HOW TO COMPLETE THIS TASK
Would you please return all of the entries below exactly as shown?

··· INFORMATION SHOWN ···

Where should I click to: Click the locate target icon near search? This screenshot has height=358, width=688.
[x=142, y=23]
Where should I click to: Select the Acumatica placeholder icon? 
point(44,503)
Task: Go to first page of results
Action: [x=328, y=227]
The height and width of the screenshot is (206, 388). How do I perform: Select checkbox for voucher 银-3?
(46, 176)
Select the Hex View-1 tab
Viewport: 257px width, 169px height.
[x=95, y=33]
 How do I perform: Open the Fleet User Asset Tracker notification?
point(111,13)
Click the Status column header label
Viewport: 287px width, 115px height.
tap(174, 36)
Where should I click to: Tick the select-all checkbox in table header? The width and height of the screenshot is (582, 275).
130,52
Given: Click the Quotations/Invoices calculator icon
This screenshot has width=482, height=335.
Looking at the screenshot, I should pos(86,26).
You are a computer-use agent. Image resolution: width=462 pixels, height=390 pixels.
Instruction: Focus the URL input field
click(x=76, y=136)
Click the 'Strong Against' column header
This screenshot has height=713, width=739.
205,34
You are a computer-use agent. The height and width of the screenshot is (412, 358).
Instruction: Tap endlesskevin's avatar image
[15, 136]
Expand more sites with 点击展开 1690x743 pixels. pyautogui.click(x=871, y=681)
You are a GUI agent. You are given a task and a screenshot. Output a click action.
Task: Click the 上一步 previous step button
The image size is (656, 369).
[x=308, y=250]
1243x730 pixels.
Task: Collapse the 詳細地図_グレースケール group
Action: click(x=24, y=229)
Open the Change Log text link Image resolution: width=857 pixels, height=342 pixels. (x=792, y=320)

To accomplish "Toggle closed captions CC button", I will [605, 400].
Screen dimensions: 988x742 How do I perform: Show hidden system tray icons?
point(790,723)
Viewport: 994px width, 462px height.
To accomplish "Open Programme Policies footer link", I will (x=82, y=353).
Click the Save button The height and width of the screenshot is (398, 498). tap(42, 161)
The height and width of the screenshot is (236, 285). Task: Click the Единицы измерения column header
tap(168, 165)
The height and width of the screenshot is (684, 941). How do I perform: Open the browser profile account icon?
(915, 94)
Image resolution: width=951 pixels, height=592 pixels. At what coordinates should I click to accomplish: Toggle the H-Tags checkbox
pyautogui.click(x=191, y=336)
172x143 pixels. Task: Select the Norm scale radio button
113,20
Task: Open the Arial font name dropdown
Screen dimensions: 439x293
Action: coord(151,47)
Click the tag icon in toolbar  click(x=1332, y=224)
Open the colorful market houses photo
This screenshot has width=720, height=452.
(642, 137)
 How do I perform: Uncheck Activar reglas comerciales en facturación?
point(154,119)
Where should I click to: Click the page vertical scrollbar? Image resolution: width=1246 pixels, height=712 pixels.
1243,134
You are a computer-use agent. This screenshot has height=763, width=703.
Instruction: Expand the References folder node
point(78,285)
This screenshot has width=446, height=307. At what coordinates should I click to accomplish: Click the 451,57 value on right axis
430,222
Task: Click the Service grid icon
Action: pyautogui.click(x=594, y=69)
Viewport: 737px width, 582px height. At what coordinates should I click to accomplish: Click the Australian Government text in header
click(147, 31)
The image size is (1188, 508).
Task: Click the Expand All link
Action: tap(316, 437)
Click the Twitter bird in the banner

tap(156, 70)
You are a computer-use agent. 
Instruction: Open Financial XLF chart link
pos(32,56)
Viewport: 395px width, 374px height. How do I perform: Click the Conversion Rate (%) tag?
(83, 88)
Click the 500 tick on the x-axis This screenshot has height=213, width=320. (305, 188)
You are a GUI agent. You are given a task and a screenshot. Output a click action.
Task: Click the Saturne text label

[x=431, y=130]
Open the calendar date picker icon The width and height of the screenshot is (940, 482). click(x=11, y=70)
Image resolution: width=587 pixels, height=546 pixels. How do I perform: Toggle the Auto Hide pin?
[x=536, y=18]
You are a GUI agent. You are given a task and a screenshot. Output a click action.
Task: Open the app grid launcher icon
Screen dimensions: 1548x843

···

COMPLETED EXERCISE
Where should I click to: Click the locate target icon near search? This screenshot has height=358, width=688.
[x=142, y=23]
Where should I click to: Select the Acumatica placeholder icon? 
point(44,503)
Task: Go to first page of results
Action: [x=328, y=227]
The height and width of the screenshot is (206, 388). How do I perform: Select checkbox for voucher 银-3?
(46, 176)
Select the Hex View-1 tab
Viewport: 257px width, 169px height.
[x=95, y=33]
 How do I perform: Open the Fleet User Asset Tracker notification?
point(111,13)
Click the Status column header label
Viewport: 287px width, 115px height.
tap(174, 36)
Where should I click to: Tick the select-all checkbox in table header? The width and height of the screenshot is (582, 275).
130,52
Given: Click the Quotations/Invoices calculator icon
This screenshot has width=482, height=335.
Looking at the screenshot, I should pos(86,26).
You are a computer-use agent. Image resolution: width=462 pixels, height=390 pixels.
Instruction: Focus the URL input field
click(x=76, y=136)
Click the 'Strong Against' column header
This screenshot has height=713, width=739.
205,34
You are a computer-use agent. The height and width of the screenshot is (412, 358).
Instruction: Tap endlesskevin's avatar image
[15, 136]
Expand more sites with 点击展开 1690x743 pixels. pyautogui.click(x=871, y=681)
You are a GUI agent. You are given a task and a screenshot. Output a click action.
Task: Click the 上一步 previous step button
The image size is (656, 369).
[x=308, y=250]
1243x730 pixels.
Task: Collapse the 詳細地図_グレースケール group
Action: click(x=24, y=229)
Open the Change Log text link Image resolution: width=857 pixels, height=342 pixels. (x=792, y=320)

To accomplish "Toggle closed captions CC button", I will [605, 400].
Screen dimensions: 988x742 How do I perform: Show hidden system tray icons?
point(790,723)
Viewport: 994px width, 462px height.
To accomplish "Open Programme Policies footer link", I will (x=82, y=353).
Click the Save button The height and width of the screenshot is (398, 498). tap(42, 161)
The height and width of the screenshot is (236, 285). Task: Click the Единицы измерения column header
tap(168, 165)
The height and width of the screenshot is (684, 941). How do I perform: Open the browser profile account icon?
(915, 94)
Image resolution: width=951 pixels, height=592 pixels. At what coordinates should I click to accomplish: Toggle the H-Tags checkbox
pyautogui.click(x=191, y=336)
172x143 pixels. Task: Select the Norm scale radio button
113,20
Task: Open the Arial font name dropdown
Screen dimensions: 439x293
Action: coord(151,47)
Click the tag icon in toolbar  click(x=1332, y=224)
Open the colorful market houses photo
This screenshot has width=720, height=452.
(642, 137)
 How do I perform: Uncheck Activar reglas comerciales en facturación?
point(154,119)
Where should I click to: Click the page vertical scrollbar? Image resolution: width=1246 pixels, height=712 pixels.
1243,134
You are a computer-use agent. This screenshot has height=763, width=703.
Instruction: Expand the References folder node
point(78,285)
This screenshot has width=446, height=307. At what coordinates should I click to accomplish: Click the 451,57 value on right axis
430,222
Task: Click the Service grid icon
Action: pyautogui.click(x=594, y=69)
Viewport: 737px width, 582px height. At what coordinates should I click to accomplish: Click the Australian Government text in header
click(147, 31)
The image size is (1188, 508).
Task: Click the Expand All link
Action: tap(316, 437)
Click the Twitter bird in the banner

tap(156, 70)
You are a computer-use agent. 
Instruction: Open Financial XLF chart link
pos(32,56)
Viewport: 395px width, 374px height. How do I perform: Click the Conversion Rate (%) tag?
(83, 88)
Click the 500 tick on the x-axis This screenshot has height=213, width=320. (305, 188)
You are a GUI agent. You are given a task and a screenshot. Output a click action.
Task: Click the Saturne text label

[x=431, y=130]
Open the calendar date picker icon The width and height of the screenshot is (940, 482). click(x=11, y=70)
Image resolution: width=587 pixels, height=546 pixels. How do I perform: Toggle the Auto Hide pin?
[x=536, y=18]
You are a GUI agent. You are given a task and a screenshot. Output a click action.
Task: Open the app grid launcher icon
Screen dimensions: 1548x843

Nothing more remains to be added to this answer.